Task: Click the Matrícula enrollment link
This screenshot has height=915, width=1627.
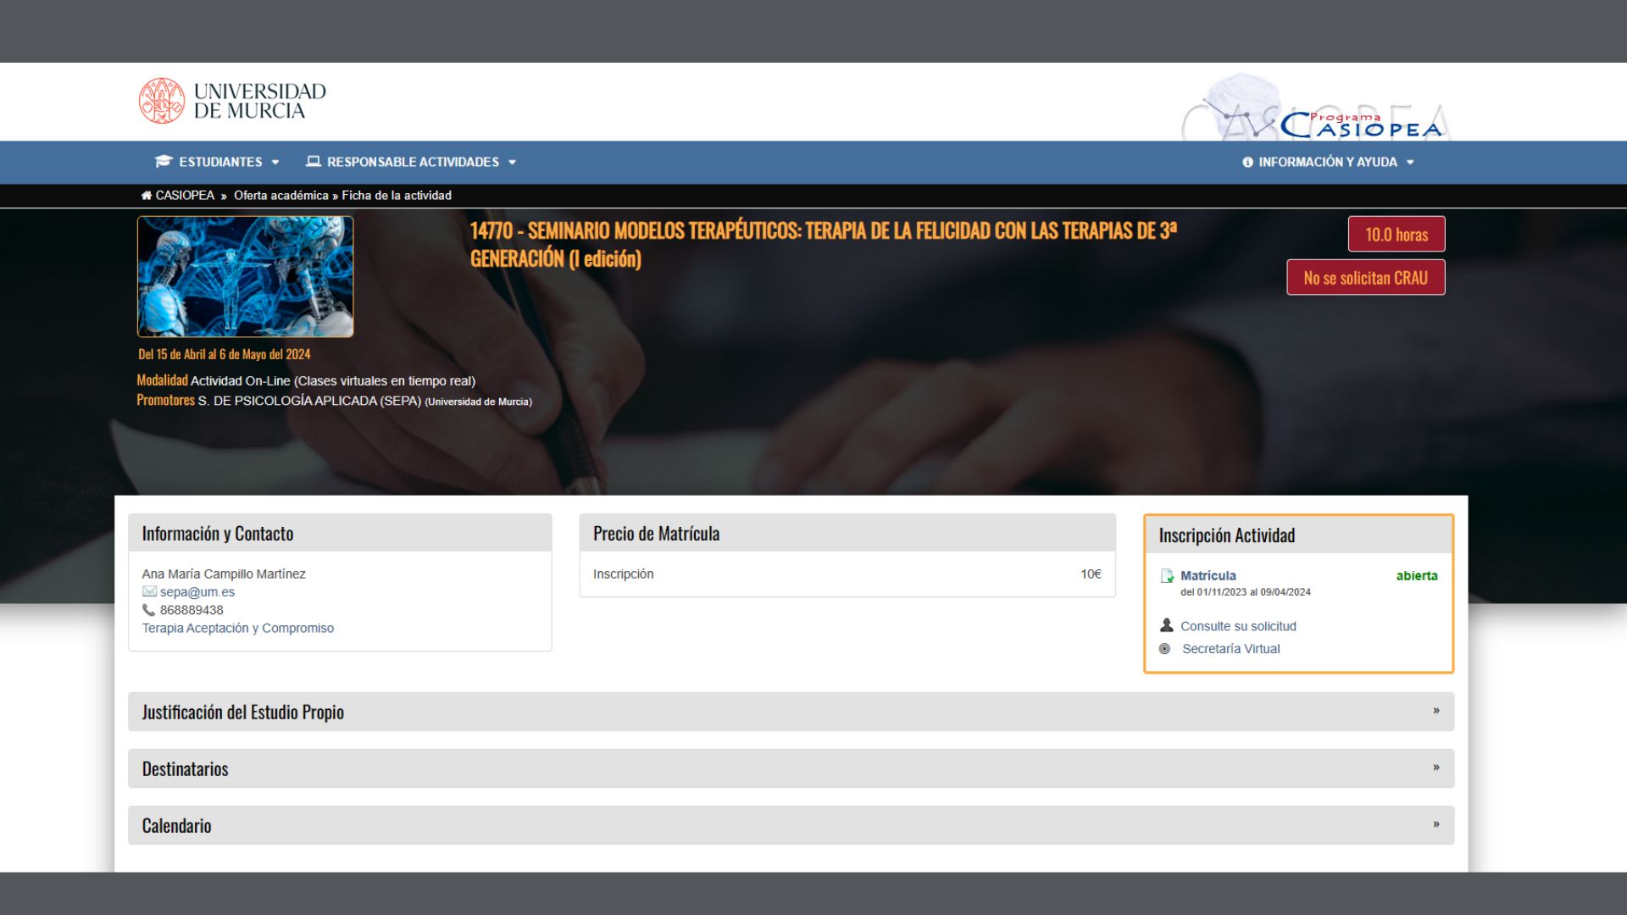Action: [1208, 575]
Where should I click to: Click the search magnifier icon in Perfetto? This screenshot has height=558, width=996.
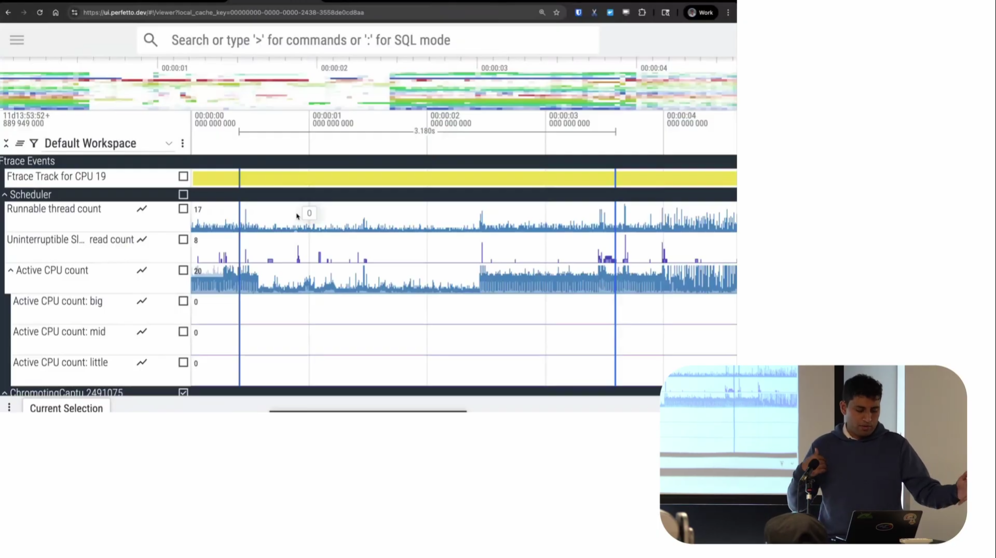pyautogui.click(x=150, y=40)
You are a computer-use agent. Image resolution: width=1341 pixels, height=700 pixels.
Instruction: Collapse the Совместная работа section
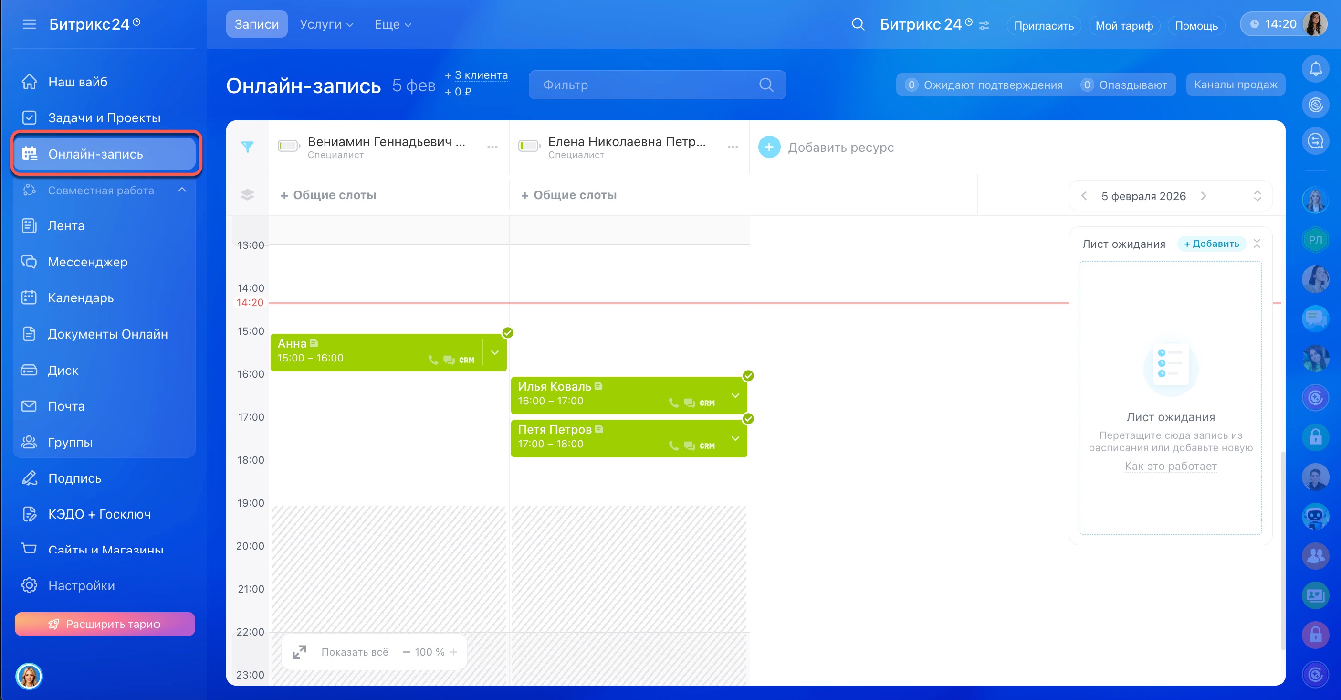pyautogui.click(x=182, y=190)

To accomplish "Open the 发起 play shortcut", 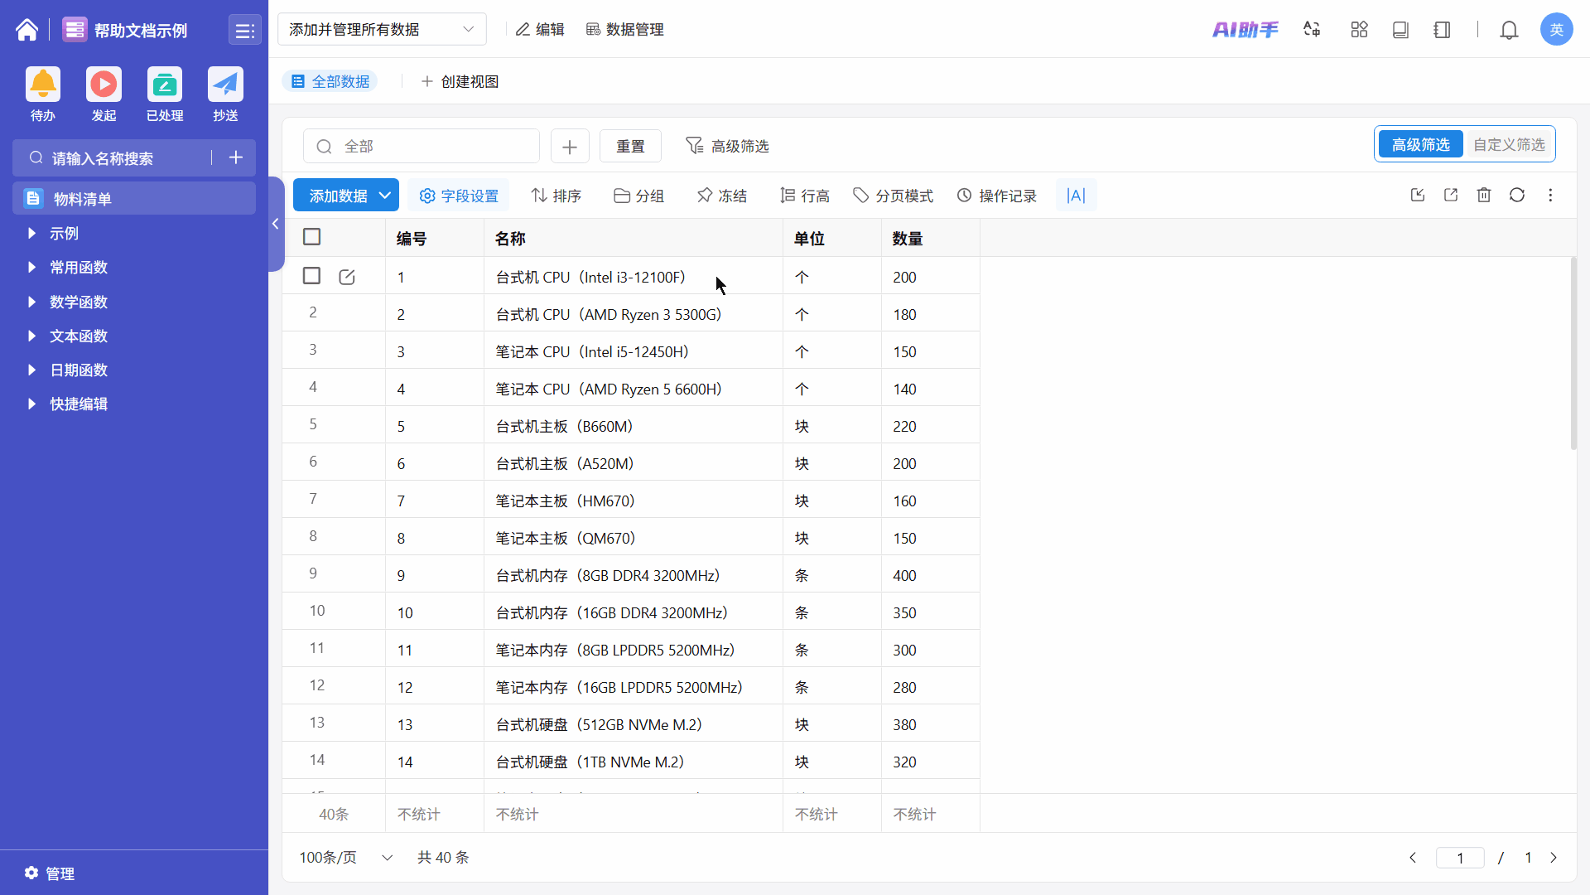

----------

▶ _Your task_
What is needed is every record above, returned exactly, with the pictures omitted.

▶ _Answer below_
Task: Click the Matrícula enrollment link
This screenshot has height=915, width=1627.
Action: [1208, 575]
Where should I click to: Click the search magnifier icon in Perfetto? This screenshot has height=558, width=996.
pyautogui.click(x=150, y=40)
You are a computer-use agent. Image resolution: width=1341 pixels, height=700 pixels.
Instruction: Collapse the Совместная работа section
pyautogui.click(x=182, y=190)

To accomplish "Open the 发起 play shortcut", 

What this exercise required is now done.